**Text shown**
Conscious sedation for each patient under 100% face mask oxygen supplementation (5 L/min) was initiated with 0.7 µg/kg, i.v., dexmedetomidine and subsequent infusion of 0.4 µg/kg/h, i.v., dexmedetomidine. This was supplemented with 0.03 µg/kg/min, i.v., remifentanil and 0.3 mg/kg/h, i.v., propofol to achieve a BIS <90 with a Richmond Agitation-Sedation Scale (RASS) of −2 to −1.9 Then, in patients in the FIB group, a cardiologist (M.Y., Y.A., or R.Y.) implemented the ultrasound-guided right or left FIB, depending on which side the expandable sheath was inserted. The preparation time for FIB was 3–5 min, including a pre-scan using ultrasound. For FIB, 2 min before commencement of TAVI, 30 mL of 0.185% ropivacaine was injected beneath the fascia iliaca via a 20-G Tuohy needle under local anesthesia with 2 mL of 1% lidocaine (Figure 1). All FIB procedures in the FIB group were completed within 5 min; in the control group, an equivalent 5-min wait time was implemented as a sham nerve block. The effect of FIB was confirmed at the end of TAVI as reduced cold sensation on the anterior surface of the thigh in response to an ice-cold normal saline plastic bottle. Indeed, FIB was judged to be effective when a patient complained of a cold sensation only on the thigh contralateral to the FIB side. In addition, in both groups, similar dressings for the block site and sham block site were applied, and infiltration analgesia with 1% lidocaine (15 or 13 mL in the control and FIB groups, respectively) was applied to the procedural regions before cardiologists, and an anesthesiologist in charge of TAVI, appeared. The cardiologist who performed the FIB did not participate in patient management and evaluation during and after TAVI. These procedures ensure that the cardiologists performing TAVI and the anesthesiologist in charge of TAVI were blinded as to the group to which the patient was assigned.

**Source data**
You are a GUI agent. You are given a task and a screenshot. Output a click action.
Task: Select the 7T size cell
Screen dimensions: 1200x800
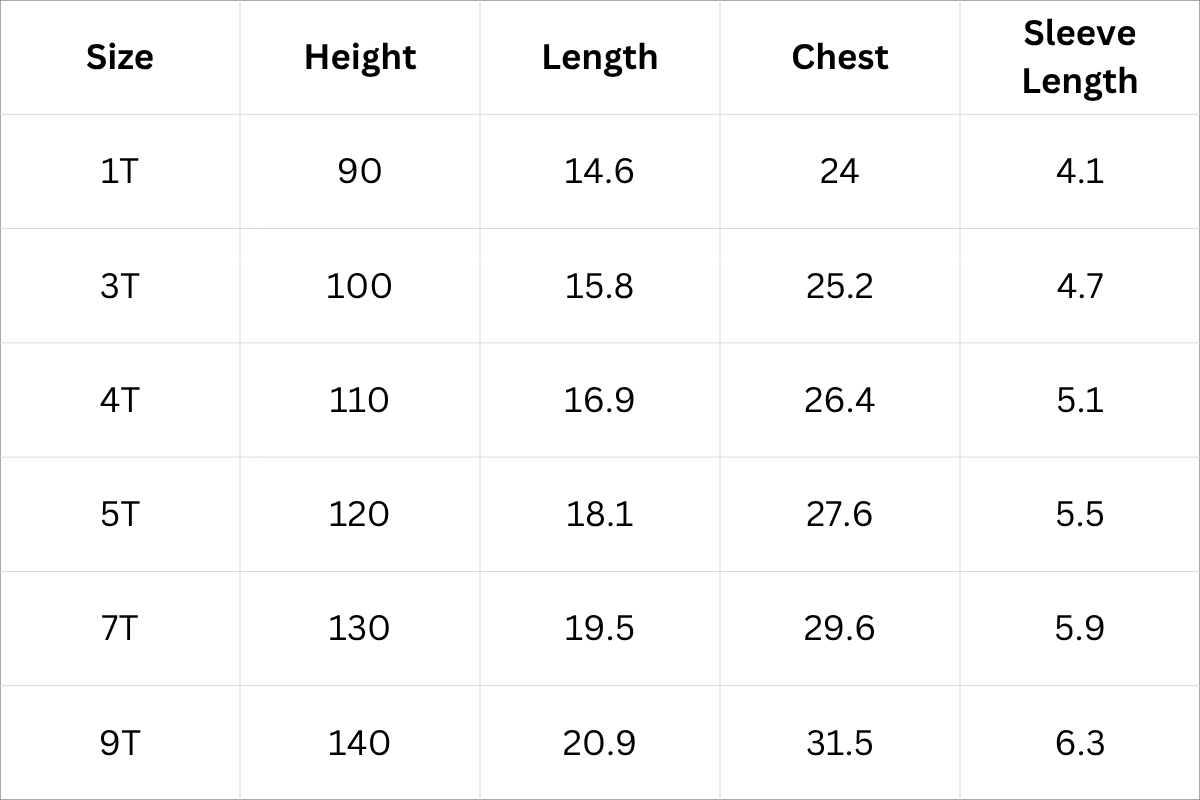tap(120, 628)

**Exercise set**
1/ In the text on sedation and fascia iliaca block during TAVI, what volume and concentration of ropivacaine was injected beneath the fascia iliaca?
2/ Continue the text on sedation and fascia iliaca block during TAVI from the point where it stops.

**Answers below**
1/ 30 mL of 0.185% ropivacaine.

2/
The level of sedation was maintained throughout the TAVI procedure by the anesthesiologist at a BIS target <90, with an RASS of −2 to −1. To maintain sedation, the anesthesiologist used 0.4 µg/kg/h, i.v., dexmedetomidine supplemented with 0–0.02 µg/kg/min, i.v., remifentanil. Patients were instructed to inform us if they experienced any pain during TAVI, so they could be administered a rescue regimen. When patients experienced pain during TAVI, they were administered 20 µg, i.v., remifentanil. Invasive arterial pressure monitoring was used, and a temporary pacemaker wire was inserted through the femoral vein for rapid ventricular pacing. Implantation was guided by fluoroscopy. The activated clotting time was prolonged to >300 s using heparin (100 U/kg, i.v.), and reversed to <150 s at the end of TAVI by the administration of protamine (0.8–0.85 mg/kg, i.v.). All patients received 0.01–0.07 µg/kg/min, i.v., norepinephrine and 0.05 mg, i.v., phenylephrine several times to maintain mean arterial pressure (MAP) >65 mmHg. Hemodynamic and sedation parameters were recorded at baseline, at the time of insertion of the expandable sheath, at 30 min, and at the end of TAVI. The frequency of patients’ experiences of pain and voluntary body movement at any time during TAVI were also evaluated. Arterial blood gas analysis was performed at 10 min and the end of TAVI.
Treatment and Measurement After TAVI
Cardiologists were responsible for postoperative intensive care. All patients received 0.4 µg/kg/h, i.v., dexmedetomidine in the intensive care unit until the following day. Nurses, blinded to the present study, evaluated patients’ hemodynamics, sedation (RASS), and pain (numerical rating scale [NSR] from 0 [no pain] to 10 [unbearable pain]) at 1, 3, and 6 h after TAVI. In addition, the need for post-TAVI pacing, vascular complications at the TAVI access site during admission, complications at the FIB site during admission, and the length of hospital stay were recorded.
Statistical Analysis
Statistical analyses were performed using IBM SPSSTM
Statistics ver. 27 (IBM Japan Inc., Tokyo, Japan). Continuous variables are presented as the median and interquartile (25–75th percentile) range and were compared between groups using the Mann-Whiney U test. Categorical variables are presented as the number of cases with percentages, and were compared between groups using the χ2
test. Differences were considered to be statistically significant at P<0.05.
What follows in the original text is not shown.